= TASK BRIEF =
Please copy the listing below line for line, without changing anything.

[Extracted listing]
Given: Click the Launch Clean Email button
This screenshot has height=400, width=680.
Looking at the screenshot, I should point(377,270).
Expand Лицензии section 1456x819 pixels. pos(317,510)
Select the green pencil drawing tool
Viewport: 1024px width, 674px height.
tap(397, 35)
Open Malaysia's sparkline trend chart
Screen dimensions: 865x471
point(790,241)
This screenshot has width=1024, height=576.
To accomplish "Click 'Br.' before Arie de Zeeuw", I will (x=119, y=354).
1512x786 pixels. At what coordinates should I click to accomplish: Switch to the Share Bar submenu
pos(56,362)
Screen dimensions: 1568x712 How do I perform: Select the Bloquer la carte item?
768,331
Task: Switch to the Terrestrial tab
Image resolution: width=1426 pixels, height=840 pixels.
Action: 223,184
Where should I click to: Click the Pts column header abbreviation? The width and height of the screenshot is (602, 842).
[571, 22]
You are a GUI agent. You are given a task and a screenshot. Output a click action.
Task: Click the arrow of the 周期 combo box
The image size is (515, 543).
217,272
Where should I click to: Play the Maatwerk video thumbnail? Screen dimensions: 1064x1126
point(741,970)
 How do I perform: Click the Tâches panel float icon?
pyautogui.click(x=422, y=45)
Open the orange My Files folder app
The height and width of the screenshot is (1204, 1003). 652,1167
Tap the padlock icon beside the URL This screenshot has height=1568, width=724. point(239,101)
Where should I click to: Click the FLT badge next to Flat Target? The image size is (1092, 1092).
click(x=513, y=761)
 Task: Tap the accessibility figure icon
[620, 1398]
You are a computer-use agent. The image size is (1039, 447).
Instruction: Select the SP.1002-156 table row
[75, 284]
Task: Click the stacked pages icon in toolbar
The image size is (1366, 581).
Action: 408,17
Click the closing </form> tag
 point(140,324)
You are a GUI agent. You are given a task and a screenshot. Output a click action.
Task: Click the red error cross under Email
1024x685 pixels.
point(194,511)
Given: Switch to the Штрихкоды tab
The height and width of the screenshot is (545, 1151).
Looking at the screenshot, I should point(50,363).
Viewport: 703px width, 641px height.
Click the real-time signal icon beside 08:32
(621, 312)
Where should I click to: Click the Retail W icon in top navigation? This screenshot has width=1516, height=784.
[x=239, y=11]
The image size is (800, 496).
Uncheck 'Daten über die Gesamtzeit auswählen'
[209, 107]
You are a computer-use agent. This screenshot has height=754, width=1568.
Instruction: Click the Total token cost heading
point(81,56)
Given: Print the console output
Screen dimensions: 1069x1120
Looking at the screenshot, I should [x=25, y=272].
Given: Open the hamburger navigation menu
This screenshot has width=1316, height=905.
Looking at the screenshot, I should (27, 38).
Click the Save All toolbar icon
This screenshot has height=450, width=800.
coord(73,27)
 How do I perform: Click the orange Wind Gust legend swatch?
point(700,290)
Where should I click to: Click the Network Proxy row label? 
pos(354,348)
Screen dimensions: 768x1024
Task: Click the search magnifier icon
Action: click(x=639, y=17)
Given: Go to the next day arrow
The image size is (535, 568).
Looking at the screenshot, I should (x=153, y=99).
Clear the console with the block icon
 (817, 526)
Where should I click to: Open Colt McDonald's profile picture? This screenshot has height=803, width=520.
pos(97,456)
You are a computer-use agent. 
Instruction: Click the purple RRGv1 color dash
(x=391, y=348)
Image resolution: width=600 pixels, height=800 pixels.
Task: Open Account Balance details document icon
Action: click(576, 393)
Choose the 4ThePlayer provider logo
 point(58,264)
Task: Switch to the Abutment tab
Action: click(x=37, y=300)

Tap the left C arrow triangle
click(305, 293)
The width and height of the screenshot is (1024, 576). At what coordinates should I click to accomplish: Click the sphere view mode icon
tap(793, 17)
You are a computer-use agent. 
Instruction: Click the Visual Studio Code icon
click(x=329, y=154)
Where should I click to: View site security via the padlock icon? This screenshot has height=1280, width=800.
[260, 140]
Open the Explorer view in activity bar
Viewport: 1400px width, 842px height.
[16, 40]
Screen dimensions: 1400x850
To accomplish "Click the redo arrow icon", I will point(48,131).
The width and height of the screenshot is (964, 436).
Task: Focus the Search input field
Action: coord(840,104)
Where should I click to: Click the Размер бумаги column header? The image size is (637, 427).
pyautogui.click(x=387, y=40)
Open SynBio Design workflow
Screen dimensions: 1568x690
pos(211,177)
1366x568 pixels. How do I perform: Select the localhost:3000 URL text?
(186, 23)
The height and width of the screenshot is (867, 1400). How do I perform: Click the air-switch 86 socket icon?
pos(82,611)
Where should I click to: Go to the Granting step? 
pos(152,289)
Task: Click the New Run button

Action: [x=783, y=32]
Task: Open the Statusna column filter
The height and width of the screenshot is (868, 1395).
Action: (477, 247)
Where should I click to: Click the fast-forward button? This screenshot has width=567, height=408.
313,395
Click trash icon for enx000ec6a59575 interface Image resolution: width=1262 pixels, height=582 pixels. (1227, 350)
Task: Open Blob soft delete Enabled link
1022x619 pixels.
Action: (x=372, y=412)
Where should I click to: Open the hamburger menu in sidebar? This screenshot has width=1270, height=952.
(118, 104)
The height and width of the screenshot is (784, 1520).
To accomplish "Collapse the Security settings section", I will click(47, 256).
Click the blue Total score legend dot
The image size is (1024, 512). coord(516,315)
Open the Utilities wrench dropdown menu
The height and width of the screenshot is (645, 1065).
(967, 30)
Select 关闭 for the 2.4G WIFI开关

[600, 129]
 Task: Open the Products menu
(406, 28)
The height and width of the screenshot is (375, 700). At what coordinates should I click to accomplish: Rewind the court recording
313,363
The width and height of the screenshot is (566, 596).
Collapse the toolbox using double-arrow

= TASK RESPONSE =
Given: Click the Launch Clean Email button
This screenshot has height=400, width=680.
Looking at the screenshot, I should point(377,270).
Expand Лицензии section 1456x819 pixels. pos(317,510)
Select the green pencil drawing tool
Viewport: 1024px width, 674px height.
tap(397, 35)
Open Malaysia's sparkline trend chart
Screen dimensions: 865x471
point(790,241)
This screenshot has width=1024, height=576.
To accomplish "Click 'Br.' before Arie de Zeeuw", I will (x=119, y=354).
1512x786 pixels. At what coordinates should I click to accomplish: Switch to the Share Bar submenu
pos(56,362)
Screen dimensions: 1568x712 How do I perform: Select the Bloquer la carte item?
768,331
Task: Switch to the Terrestrial tab
Image resolution: width=1426 pixels, height=840 pixels.
Action: 223,184
Where should I click to: Click the Pts column header abbreviation? The width and height of the screenshot is (602, 842).
[571, 22]
You are a GUI agent. You are given a task and a screenshot. Output a click action.
Task: Click the arrow of the 周期 combo box
The image size is (515, 543).
217,272
Where should I click to: Play the Maatwerk video thumbnail? Screen dimensions: 1064x1126
point(741,970)
 How do I perform: Click the Tâches panel float icon?
pyautogui.click(x=422, y=45)
Open the orange My Files folder app
The height and width of the screenshot is (1204, 1003). 652,1167
Tap the padlock icon beside the URL This screenshot has height=1568, width=724. point(239,101)
Where should I click to: Click the FLT badge next to Flat Target? The image size is (1092, 1092).
click(x=513, y=761)
 Task: Tap the accessibility figure icon
[620, 1398]
You are a computer-use agent. The image size is (1039, 447).
Instruction: Select the SP.1002-156 table row
[75, 284]
Task: Click the stacked pages icon in toolbar
The image size is (1366, 581).
Action: 408,17
Click the closing </form> tag
 point(140,324)
You are a GUI agent. You are given a task and a screenshot. Output a click action.
Task: Click the red error cross under Email
1024x685 pixels.
point(194,511)
Given: Switch to the Штрихкоды tab
The height and width of the screenshot is (545, 1151).
Looking at the screenshot, I should point(50,363).
Viewport: 703px width, 641px height.
Click the real-time signal icon beside 08:32
(621, 312)
Where should I click to: Click the Retail W icon in top navigation? This screenshot has width=1516, height=784.
[x=239, y=11]
The image size is (800, 496).
Uncheck 'Daten über die Gesamtzeit auswählen'
[209, 107]
You are a computer-use agent. This screenshot has height=754, width=1568.
Instruction: Click the Total token cost heading
point(81,56)
Given: Print the console output
Screen dimensions: 1069x1120
Looking at the screenshot, I should [x=25, y=272].
Given: Open the hamburger navigation menu
This screenshot has width=1316, height=905.
Looking at the screenshot, I should (27, 38).
Click the Save All toolbar icon
This screenshot has height=450, width=800.
coord(73,27)
 How do I perform: Click the orange Wind Gust legend swatch?
point(700,290)
Where should I click to: Click the Network Proxy row label? 
pos(354,348)
Screen dimensions: 768x1024
Task: Click the search magnifier icon
Action: click(x=639, y=17)
Given: Go to the next day arrow
The image size is (535, 568).
Looking at the screenshot, I should (x=153, y=99).
Clear the console with the block icon
 (817, 526)
Where should I click to: Open Colt McDonald's profile picture? This screenshot has height=803, width=520.
pos(97,456)
You are a computer-use agent. 
Instruction: Click the purple RRGv1 color dash
(x=391, y=348)
Image resolution: width=600 pixels, height=800 pixels.
Task: Open Account Balance details document icon
Action: click(576, 393)
Choose the 4ThePlayer provider logo
 point(58,264)
Task: Switch to the Abutment tab
Action: click(x=37, y=300)

Tap the left C arrow triangle
click(305, 293)
The width and height of the screenshot is (1024, 576). At what coordinates should I click to accomplish: Click the sphere view mode icon
tap(793, 17)
You are a computer-use agent. 
Instruction: Click the Visual Studio Code icon
click(x=329, y=154)
Where should I click to: View site security via the padlock icon? This screenshot has height=1280, width=800.
[260, 140]
Open the Explorer view in activity bar
Viewport: 1400px width, 842px height.
[16, 40]
Screen dimensions: 1400x850
To accomplish "Click the redo arrow icon", I will point(48,131).
The width and height of the screenshot is (964, 436).
Task: Focus the Search input field
Action: coord(840,104)
Where should I click to: Click the Размер бумаги column header? The image size is (637, 427).
pyautogui.click(x=387, y=40)
Open SynBio Design workflow
Screen dimensions: 1568x690
pos(211,177)
1366x568 pixels. How do I perform: Select the localhost:3000 URL text?
(186, 23)
The height and width of the screenshot is (867, 1400). How do I perform: Click the air-switch 86 socket icon?
pos(82,611)
Where should I click to: Go to the Granting step? 
pos(152,289)
Task: Click the New Run button

Action: [x=783, y=32]
Task: Open the Statusna column filter
The height and width of the screenshot is (868, 1395).
Action: (477, 247)
Where should I click to: Click the fast-forward button? This screenshot has width=567, height=408.
313,395
Click trash icon for enx000ec6a59575 interface Image resolution: width=1262 pixels, height=582 pixels. (1227, 350)
Task: Open Blob soft delete Enabled link
1022x619 pixels.
Action: (x=372, y=412)
Where should I click to: Open the hamburger menu in sidebar? This screenshot has width=1270, height=952.
(118, 104)
The height and width of the screenshot is (784, 1520).
To accomplish "Collapse the Security settings section", I will click(47, 256).
Click the blue Total score legend dot
The image size is (1024, 512). coord(516,315)
Open the Utilities wrench dropdown menu
The height and width of the screenshot is (645, 1065).
(967, 30)
Select 关闭 for the 2.4G WIFI开关

[600, 129]
 Task: Open the Products menu
(406, 28)
The height and width of the screenshot is (375, 700). At what coordinates should I click to accomplish: Rewind the court recording
313,363
The width and height of the screenshot is (566, 596).
Collapse the toolbox using double-arrow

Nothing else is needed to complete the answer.